**CONSIGNE 1**. D'après le texte sur l'abbé Maury et les juifs, quels droits les juifs devaient-ils encore payer en 89 en entrant dans une ville ?

**TEXTE FOURNI**.
====================
Voilà le langage d'un homme de 89. Écoutons maintenant un représentant du passé. L'abbé Maury n'ose plus arborer son drapeau ; il n'ose plus répéter avec les papes et avec les conciles que les juifs sont voués à une servitude perpétuelle. Que dis-je? si l'on en croyait ses paroles, on le prendrait pour un partisan de la tolérance. Il ne veut pas qu'on persécute les juifs ne sont-ils pas hommes? ne sont-ils pas nos frères? « Anathème, s'écrie-t-il, à quiconque parlerait d'intolérance! » Voilà les paroles. Voyons les actes. Il faut se défier du langage libéral des catholiques; les protestations ne leur coûtent rien. Ils immolent les hérétiques; n'allez pas croire que ce soit pour leurs opinions. Eux persécuter! quelle calomnie! Les juifs sont leurs frères, ils excluent ces frères de l'héritage commun. Est-ce intolérance? Dieu les en garde ! L'abbé Maury va nous dire, qu'il y a pour cela les meilleures raisons du monde. Les juifs ne sont pas une secte, mais une nation, qui a ses lois particulières, qui les a toujours suivies, qui veut encore les suivre. «< Appeler les juifs des citoyens, ce serait comme si l'on disait que, sans lettres de naturalisation et sans cesser d'être Anglais et Danois, les Anglais et les Danois pourraient devenir Français. » O admirable sophiste! Les Anglais ont une patrie, et tant qu'ils la conservent, il est évident qu'ils ne peuvent pas devenir Français. Mais les juifs! Si l'on vous demandait quelle est leur patrie? où ils exercent leurs droits de citoyen? Vous leur refusez une patrie réelle, parce que vous leur supposez une patrie imaginaire qui n'existe plus depuis dix-huit siècles. Et qui donc a empêché les juifs de devenir Français? Ne seraient-ce point

ceux qui les flétrissaient comme déicides, et qui concluaient de cette stupide accusation que les juifs devaient être à jamais les esclaves des chrétiens? Ainsi les persécuteurs se prévalaient de leur crime contre les persécutés! Les juifs étaient ce qu'une tyrannie séculaire les avait faits. Il faut qu'ils restent tels, disent les tyrans. Soit, mais alors montrez-vous au moins ce que vous êtes, et ne commencez pas par vous dire tolérants, pour aboutir au maintien de la persécution! Non, vous voudriez jouir d'une réputation de tolérance, tout en vous livrant à votre haine théologique.

L'abbé Maury a encore d'autres griefs contre les juifs : « Ils ont traversé dix-sept siècles sans se mêler aux autres nations; ils n'ont jamais fait que le commerce de l'argent; aucun d'eux n'a su ennoblir encore ses mains, en dirigeant le soc et la charrue. >> C'est toujours le même cercle vicieux, il faudrait dire, odieux. Pendant des siècles, et encore en 89, on traitait les juifs comme des bêtes brutes; en entrant dans une ville ils devaient payer les mêmes droits d'octroi que les porcs. Et vous vous étonnez de ce que ces parias ne se sont pas mêlés à vous! Vous les avez exclus de votre sein, et vous leur faites un crime de ce qu'ils sont en dehors de la société ! Ils n'ont pas mis la main à la charrue, dites-vous. Et qui leur a défendu la possession du sol? L'intolérance chrétienne. Il y a aussi tels cantons suisses, où les catholiques ne labouraient point la terré, pour une excellente raison, c'est qu'on ne leur permettait point d'être propriétaires. Si l'on s'emparait de cette exclusion pour en faire un grief contre les catholiques, vous crieriez à l'injustice, et vous auriez mille fois raison. Pourquoi avez-vous une autre justice, quand il s'agit des juifs? C'est qu'il y a une arrière-pensée dans toutes vos accusations, il y a un crime sans nom que vous leur imputez ayez donc le courage de dire que ce sont des déicides!
====================
**DONNÉES DE TRAVAIL**.
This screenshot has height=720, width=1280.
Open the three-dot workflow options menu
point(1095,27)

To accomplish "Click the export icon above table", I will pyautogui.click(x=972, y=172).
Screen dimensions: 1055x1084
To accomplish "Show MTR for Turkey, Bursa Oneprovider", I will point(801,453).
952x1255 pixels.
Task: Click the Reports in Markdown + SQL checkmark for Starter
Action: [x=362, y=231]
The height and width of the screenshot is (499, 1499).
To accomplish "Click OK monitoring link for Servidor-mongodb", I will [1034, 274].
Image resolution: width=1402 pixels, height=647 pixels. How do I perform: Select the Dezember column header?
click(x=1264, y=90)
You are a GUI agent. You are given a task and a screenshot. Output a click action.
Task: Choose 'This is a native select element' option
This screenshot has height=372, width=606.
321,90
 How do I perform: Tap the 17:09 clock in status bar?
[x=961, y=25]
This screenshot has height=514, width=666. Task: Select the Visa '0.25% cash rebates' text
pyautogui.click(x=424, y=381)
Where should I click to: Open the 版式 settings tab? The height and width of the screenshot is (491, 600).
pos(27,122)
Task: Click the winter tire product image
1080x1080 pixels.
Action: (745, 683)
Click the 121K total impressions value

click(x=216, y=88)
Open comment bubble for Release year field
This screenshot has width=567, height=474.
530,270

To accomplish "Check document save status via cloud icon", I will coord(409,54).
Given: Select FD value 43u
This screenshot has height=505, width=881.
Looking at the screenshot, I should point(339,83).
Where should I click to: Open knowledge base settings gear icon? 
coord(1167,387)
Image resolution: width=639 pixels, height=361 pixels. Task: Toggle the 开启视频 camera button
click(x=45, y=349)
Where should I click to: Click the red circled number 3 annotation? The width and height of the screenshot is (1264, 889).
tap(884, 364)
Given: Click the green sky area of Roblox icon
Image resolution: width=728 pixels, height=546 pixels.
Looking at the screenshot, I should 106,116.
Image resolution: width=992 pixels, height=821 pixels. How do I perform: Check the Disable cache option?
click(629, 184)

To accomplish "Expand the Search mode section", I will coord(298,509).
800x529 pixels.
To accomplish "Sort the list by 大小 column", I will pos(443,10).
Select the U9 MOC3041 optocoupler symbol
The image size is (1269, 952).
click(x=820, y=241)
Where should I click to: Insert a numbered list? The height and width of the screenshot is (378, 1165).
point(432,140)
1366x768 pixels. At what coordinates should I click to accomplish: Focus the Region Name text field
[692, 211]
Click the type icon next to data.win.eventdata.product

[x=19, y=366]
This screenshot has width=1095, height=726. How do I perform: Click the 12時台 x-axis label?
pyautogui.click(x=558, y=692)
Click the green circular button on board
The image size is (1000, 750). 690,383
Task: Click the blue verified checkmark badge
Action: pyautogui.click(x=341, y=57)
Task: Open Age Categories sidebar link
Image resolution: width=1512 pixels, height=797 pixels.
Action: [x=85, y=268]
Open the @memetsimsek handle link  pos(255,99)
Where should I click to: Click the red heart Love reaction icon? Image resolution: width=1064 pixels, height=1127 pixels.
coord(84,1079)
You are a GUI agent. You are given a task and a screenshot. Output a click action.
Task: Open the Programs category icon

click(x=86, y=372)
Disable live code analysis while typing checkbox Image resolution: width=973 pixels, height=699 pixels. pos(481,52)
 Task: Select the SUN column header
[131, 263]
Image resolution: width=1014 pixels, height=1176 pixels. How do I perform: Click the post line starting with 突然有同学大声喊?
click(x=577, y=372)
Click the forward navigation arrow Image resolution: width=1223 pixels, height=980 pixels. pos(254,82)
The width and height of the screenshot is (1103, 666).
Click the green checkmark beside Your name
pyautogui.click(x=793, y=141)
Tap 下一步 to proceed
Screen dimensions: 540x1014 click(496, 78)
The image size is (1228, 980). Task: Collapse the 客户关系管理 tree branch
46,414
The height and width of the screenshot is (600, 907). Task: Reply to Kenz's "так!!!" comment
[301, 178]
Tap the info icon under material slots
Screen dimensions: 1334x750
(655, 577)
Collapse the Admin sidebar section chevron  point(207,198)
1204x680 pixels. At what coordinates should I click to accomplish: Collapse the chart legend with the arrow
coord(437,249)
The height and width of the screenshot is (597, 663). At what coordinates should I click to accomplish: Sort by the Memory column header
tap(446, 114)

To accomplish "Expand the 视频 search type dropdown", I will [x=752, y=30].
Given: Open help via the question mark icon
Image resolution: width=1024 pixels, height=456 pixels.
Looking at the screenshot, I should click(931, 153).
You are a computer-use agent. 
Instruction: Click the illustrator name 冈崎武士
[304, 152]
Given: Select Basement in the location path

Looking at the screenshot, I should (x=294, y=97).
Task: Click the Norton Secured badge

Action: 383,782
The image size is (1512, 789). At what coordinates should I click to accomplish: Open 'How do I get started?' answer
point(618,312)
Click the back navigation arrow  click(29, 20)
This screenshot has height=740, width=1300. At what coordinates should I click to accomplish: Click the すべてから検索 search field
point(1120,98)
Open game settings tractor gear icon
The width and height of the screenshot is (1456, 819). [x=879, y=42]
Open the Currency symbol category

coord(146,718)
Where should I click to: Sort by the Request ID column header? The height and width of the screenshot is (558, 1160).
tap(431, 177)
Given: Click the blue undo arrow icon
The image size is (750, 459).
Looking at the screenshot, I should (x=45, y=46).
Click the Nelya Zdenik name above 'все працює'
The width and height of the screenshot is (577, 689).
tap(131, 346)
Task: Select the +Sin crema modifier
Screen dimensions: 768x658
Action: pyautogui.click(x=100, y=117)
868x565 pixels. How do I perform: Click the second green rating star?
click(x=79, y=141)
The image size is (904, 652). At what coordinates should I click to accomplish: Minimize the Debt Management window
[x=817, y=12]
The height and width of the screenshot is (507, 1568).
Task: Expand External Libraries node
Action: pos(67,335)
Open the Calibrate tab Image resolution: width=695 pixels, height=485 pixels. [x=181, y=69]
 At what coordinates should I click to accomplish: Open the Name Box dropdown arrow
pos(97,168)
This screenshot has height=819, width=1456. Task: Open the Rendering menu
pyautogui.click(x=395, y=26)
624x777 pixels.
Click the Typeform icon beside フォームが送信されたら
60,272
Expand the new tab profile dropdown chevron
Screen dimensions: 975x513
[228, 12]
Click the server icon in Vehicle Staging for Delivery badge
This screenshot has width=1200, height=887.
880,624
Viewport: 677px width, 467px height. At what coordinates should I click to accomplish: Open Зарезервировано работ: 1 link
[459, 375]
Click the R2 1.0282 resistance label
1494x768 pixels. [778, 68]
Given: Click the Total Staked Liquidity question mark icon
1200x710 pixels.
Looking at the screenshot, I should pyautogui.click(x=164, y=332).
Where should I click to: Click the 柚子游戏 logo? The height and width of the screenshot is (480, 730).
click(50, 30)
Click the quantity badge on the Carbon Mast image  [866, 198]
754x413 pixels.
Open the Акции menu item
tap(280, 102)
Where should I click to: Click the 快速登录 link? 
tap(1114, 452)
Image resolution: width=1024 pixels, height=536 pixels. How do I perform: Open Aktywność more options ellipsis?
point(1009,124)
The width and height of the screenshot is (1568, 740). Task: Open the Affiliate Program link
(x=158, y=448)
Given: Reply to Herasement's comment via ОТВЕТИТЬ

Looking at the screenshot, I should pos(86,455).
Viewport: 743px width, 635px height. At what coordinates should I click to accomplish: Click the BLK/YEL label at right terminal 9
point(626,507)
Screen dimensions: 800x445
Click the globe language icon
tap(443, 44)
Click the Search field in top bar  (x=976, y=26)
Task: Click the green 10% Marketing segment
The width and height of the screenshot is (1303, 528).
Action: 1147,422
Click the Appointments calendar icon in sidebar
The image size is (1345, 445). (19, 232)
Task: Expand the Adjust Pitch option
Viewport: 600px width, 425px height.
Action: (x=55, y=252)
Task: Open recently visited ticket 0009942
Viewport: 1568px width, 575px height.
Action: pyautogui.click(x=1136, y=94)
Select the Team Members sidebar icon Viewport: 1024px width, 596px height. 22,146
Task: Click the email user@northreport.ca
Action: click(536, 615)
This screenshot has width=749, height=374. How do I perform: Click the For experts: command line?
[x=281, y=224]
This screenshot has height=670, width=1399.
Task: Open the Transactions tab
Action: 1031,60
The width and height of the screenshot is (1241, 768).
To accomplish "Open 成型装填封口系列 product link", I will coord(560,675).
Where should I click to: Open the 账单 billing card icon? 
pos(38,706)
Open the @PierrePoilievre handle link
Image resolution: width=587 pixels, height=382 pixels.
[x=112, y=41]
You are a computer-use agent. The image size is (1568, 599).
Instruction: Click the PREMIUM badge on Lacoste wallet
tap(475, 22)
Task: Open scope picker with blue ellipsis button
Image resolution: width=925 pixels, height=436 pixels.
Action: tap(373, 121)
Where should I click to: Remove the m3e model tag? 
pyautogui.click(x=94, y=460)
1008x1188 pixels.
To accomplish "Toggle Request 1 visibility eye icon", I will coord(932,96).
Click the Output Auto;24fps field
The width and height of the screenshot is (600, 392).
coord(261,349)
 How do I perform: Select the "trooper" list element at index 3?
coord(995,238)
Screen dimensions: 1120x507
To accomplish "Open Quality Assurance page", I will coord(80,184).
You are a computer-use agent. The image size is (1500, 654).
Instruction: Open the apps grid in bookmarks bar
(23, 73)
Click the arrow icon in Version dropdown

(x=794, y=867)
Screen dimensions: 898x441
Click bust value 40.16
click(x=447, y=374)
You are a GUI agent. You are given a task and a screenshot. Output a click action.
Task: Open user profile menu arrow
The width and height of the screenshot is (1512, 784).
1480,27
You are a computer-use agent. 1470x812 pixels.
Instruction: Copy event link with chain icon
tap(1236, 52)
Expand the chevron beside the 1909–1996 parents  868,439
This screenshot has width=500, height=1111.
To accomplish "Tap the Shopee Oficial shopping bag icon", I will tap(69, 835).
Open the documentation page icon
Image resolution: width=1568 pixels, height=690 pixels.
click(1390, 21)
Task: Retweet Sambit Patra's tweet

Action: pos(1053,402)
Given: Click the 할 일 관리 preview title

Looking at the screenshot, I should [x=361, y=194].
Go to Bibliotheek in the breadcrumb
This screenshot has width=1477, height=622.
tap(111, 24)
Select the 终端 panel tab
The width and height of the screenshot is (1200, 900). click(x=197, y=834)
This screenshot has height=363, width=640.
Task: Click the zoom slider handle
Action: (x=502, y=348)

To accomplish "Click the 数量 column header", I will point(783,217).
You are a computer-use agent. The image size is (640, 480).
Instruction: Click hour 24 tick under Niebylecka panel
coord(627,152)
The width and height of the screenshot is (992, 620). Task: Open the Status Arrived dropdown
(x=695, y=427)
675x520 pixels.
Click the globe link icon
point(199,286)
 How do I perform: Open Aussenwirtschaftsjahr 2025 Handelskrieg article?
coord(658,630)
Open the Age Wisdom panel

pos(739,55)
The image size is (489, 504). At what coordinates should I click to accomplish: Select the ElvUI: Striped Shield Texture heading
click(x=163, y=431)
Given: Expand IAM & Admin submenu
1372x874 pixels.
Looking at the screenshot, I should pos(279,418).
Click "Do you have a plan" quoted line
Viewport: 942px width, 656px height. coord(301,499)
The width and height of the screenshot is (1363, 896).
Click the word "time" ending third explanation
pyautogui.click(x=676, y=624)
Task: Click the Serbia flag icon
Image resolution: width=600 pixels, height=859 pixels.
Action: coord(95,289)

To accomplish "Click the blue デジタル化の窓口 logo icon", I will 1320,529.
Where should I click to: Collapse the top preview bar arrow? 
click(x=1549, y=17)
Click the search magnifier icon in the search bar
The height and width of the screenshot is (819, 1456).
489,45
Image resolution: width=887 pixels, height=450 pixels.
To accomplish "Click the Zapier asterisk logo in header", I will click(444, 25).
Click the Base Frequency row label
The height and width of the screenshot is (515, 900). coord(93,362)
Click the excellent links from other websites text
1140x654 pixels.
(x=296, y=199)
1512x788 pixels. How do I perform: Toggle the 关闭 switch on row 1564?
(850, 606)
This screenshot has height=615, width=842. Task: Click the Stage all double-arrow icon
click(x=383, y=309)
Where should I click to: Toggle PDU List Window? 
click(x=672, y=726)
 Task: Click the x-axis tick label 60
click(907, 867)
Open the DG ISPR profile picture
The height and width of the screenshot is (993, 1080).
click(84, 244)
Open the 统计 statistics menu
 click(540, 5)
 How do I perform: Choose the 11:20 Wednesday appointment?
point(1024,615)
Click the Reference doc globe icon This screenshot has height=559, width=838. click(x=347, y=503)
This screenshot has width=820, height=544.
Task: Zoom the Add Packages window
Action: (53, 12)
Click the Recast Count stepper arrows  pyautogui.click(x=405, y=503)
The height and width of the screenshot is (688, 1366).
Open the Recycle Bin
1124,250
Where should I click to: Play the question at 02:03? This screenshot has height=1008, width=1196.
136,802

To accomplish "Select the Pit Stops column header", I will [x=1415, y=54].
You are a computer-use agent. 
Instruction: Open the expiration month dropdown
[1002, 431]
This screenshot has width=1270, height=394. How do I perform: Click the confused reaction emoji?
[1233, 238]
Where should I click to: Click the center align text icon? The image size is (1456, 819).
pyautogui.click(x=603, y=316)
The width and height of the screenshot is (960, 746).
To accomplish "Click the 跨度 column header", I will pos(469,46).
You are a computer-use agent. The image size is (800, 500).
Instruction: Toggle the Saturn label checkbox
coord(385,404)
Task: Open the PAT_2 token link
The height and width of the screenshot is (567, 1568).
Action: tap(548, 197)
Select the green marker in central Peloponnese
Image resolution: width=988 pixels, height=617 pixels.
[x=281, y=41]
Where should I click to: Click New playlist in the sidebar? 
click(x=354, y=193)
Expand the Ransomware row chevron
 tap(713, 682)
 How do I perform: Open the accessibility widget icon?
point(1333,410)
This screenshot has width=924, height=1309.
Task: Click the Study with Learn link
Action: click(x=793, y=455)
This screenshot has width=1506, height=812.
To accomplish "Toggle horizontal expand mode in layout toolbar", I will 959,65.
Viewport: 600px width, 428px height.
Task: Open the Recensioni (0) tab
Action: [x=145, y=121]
====================
**CONSIGNE 2**. Modifiez ce passage des lignes de données en remplaçant "Collapse" par "Expand", sans rien changer d'autre. Commencez à la ligne qui contient "Task: Click the Serbia flag icon" et arrêtez-vous après celle qui contient "click(x=1549, y=17)", puis rendez uniquement ces lignes.

**RÉPONSE 1**. Les mêmes droits d'octroi que les porcs.

**RÉPONSE 2**.
Task: Click the Serbia flag icon
Image resolution: width=600 pixels, height=859 pixels.
Action: coord(95,289)

To accomplish "Click the blue デジタル化の窓口 logo icon", I will 1320,529.
Where should I click to: Expand the top preview bar arrow? 
click(x=1549, y=17)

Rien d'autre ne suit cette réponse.